# START OF SOURCE EXTRACT

Keep an eye on food, water and total population. The deer in y'all's tracks won't be able to disperse and search out food and water if range conditions turn bad or if you get an overpopulation problem. The overpopulation issue can happen a lot easier than you think. I hope you've got a good relationship with your neighbors because you've got some work in front of you. It can be fun and can turn out for the better if you approach it right. You mind if I ask what area/county your in? Are there tanks or natural water in y'all's tracks?


----------



## RockportAggie (Aug 23, 2013)

willydavenport said:


> Keep an eye on food, water and total population. The deer in y'all's tracks won't be able to disperse and search out food and water if range conditions turn bad or if you get an overpopulation problem. The overpopulation issue can happen a lot easier than you think. I hope you've got a good relationship with your neighbors because you've got some work in front of you. It can be fun and can turn out for the better if you approach it right. You mind if I ask what area/county your in? Are there tanks or natural water in y'all's tracks?


Kerr county, water well and wet weather creeks.


----------



## douglasgilbert (Feb 22, 2008)

Unfortunately for you, it's thiers, if they own it they can fence it. I feel your pain


----------



## SpeckReds (Sep 10, 2005)

4 owners and 370 acres. Not going to be much to hunt for very long.


----------



## S-3 ranch (May 26, 2004)

# END OF SOURCE EXTRACT
# START OF DATA SUPPLIED

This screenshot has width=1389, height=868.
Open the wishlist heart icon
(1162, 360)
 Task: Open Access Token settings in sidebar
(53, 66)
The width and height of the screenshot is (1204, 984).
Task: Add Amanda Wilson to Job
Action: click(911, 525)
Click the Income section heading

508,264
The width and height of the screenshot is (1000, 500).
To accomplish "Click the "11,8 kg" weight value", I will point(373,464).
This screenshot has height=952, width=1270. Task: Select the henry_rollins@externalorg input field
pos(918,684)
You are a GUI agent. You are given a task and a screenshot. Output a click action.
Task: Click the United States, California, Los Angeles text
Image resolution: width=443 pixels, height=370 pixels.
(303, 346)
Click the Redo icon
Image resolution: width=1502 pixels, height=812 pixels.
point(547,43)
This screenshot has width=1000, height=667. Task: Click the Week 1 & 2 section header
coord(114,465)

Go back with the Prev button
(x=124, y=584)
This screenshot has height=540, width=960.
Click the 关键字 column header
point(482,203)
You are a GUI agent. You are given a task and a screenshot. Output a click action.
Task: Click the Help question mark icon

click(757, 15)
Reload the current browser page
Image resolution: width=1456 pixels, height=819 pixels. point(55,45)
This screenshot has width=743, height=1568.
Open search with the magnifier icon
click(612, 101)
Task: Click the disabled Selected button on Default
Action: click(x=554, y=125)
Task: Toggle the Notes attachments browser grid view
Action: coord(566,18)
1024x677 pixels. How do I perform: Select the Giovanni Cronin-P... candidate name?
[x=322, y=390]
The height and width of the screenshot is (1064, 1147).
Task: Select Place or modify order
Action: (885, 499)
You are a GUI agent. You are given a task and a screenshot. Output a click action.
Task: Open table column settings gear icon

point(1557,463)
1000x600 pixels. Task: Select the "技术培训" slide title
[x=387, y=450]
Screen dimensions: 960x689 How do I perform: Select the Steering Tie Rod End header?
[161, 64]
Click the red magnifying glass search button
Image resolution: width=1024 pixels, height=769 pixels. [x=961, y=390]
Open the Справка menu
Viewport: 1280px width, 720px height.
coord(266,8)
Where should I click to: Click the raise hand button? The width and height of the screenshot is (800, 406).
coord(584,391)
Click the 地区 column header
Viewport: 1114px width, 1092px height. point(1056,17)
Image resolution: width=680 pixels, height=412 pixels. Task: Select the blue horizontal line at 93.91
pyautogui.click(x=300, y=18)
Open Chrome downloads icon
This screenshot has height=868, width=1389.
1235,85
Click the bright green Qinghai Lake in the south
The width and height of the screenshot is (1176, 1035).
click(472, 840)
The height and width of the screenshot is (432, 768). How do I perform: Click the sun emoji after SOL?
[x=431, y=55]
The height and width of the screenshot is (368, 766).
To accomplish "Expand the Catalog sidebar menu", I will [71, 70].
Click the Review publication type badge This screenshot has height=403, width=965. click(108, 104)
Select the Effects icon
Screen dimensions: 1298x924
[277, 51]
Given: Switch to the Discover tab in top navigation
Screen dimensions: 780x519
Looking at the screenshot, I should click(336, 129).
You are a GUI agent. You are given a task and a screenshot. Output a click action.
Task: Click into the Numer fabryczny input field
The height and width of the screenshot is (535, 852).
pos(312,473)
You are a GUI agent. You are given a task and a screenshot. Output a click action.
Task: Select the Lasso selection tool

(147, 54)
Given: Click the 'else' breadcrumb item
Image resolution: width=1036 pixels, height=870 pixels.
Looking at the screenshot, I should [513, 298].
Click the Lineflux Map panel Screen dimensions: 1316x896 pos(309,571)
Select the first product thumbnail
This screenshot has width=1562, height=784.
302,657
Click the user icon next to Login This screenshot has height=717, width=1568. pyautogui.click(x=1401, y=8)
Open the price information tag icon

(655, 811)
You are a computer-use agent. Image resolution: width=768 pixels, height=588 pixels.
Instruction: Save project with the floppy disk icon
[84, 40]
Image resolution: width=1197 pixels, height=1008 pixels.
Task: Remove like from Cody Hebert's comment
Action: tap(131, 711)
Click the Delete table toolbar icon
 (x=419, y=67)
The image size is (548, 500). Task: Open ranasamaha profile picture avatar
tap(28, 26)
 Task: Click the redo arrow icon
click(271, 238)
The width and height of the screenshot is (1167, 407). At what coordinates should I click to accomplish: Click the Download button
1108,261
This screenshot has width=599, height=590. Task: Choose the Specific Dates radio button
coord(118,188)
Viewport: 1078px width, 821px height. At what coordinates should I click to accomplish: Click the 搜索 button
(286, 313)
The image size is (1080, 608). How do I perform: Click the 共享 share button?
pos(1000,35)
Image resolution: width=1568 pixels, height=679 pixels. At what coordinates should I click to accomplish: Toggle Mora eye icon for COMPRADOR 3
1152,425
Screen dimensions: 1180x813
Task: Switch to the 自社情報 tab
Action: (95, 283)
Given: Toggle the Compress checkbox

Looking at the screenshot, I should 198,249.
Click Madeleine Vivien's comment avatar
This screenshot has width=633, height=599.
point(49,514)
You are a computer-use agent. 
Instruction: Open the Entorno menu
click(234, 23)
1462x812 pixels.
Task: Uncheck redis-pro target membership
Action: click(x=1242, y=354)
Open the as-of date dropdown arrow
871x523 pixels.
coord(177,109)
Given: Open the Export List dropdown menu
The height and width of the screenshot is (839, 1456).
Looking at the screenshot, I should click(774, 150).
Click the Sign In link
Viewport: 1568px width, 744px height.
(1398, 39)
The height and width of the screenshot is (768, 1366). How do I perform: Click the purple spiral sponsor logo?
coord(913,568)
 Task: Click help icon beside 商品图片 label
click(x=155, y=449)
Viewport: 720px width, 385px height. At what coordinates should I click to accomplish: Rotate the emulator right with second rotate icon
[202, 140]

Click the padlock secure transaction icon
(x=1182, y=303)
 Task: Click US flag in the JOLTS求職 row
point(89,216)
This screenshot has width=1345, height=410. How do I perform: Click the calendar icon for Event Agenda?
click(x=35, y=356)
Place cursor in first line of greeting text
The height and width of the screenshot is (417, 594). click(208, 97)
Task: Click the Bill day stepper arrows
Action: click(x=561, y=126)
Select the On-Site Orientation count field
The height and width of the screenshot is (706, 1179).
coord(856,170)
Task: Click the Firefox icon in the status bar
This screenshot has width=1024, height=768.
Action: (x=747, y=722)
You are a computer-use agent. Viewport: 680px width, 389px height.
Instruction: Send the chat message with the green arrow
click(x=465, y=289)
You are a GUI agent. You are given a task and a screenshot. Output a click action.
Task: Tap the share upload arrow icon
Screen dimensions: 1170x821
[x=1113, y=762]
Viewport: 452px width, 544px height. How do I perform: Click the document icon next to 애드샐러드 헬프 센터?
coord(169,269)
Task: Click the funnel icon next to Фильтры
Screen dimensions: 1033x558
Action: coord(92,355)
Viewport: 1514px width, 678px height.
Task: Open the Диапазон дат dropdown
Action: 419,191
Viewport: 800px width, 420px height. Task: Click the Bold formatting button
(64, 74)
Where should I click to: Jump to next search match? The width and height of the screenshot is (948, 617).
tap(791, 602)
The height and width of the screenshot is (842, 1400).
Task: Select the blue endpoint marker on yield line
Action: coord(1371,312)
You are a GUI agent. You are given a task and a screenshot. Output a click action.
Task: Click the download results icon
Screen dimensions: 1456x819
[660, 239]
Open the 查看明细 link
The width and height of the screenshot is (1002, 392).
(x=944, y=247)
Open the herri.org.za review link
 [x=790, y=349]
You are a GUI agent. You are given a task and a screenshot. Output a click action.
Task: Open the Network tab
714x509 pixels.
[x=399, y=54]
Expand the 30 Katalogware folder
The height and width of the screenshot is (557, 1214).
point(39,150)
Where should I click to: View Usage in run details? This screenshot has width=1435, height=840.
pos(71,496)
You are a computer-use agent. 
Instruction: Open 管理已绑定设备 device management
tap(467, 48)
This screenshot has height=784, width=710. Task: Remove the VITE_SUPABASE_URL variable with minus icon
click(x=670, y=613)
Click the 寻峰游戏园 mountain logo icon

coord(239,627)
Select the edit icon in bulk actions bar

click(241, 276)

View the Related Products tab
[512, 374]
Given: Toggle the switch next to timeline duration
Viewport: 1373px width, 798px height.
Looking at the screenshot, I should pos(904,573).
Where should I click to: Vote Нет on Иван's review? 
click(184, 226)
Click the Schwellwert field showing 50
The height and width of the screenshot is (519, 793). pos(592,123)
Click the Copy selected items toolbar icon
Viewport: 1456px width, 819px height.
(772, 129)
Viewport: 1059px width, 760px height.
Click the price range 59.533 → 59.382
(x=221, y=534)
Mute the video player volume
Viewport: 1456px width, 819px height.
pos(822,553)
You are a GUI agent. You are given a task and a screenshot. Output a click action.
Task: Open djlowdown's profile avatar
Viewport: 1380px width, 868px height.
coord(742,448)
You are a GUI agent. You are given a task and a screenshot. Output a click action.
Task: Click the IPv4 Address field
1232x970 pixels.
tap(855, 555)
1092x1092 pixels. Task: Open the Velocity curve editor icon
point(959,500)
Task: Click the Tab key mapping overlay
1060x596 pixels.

# END OF DATA SUPPLIED

_EXERCISE TASKS_
1) Quote the deer-management thread word for word, starting at "Unfortunately for you, it's" and ending at "for very long.".
2) Translate this sentence from the deer-management thread into Spanish: "The overpopulation issue can happen a lot easier than you think."
3) Carry on the deer-management thread from the point at which it stops.
The data have no connection to the deer-management thread.

_RESULTS OF THE TASKS_
1)
Unfortunately for you, it's thiers, if they own it they can fence it. I feel your pain


----------



## SpeckReds (Sep 10, 2005)

4 owners and 370 acres. Not going to be much to hunt for very long.

2) El problema de la sobrepoblación puede presentarse con mucha más facilidad de lo que usted cree.

3)
*Should be fine hunting*



RockportAggie said:


> Kerr county, water well and wet weather creeks.


Just feed the crud out of your deer , if it has cover on it , water , 4 hunters could do well if it was south Texas it would be a 1 man place


----------



## kweber (Sep 20, 2005)

^ yep.. sell it.
small ranchitos are never a good thing in the bigger country.
I don't blame yer neighbors.


----------



## kweber (Sep 20, 2005)

Trash2 said:


> Hopefully y'all can all agree on the same approach if not that's going to be a bit difficult. However of you can buy the out you'll have a HF place for cheap


370ac HF in Kerr is a postage stamp...
maybe only a part of a hill-side.
sorry for the negative-nelly.. but...


----------



## Trouthunter (Dec 18, 1998)

> 370ac HF in Kerr is a postage stamp...


And there are a lot of those postage stamps all over the hill country.

TH


----------



## Pablo (May 21, 2004)

You need to look at it as an opportunity. The best thing would be to work out something with your unintended partners. Maybe you can buy them out? Y'all can get rid of all the whitetails and stock with exotics? There is also the opportunity to sell out. There ARE other places out there.

Good luck.


----------



## grman (Jul 2, 2010)

Kinda of a Glass 1/2 full or Empty.

Not a fan of high fence - but it has its place.

Once hunted a place that was 7800 acres high fenced.
But the owner did it to further control his land.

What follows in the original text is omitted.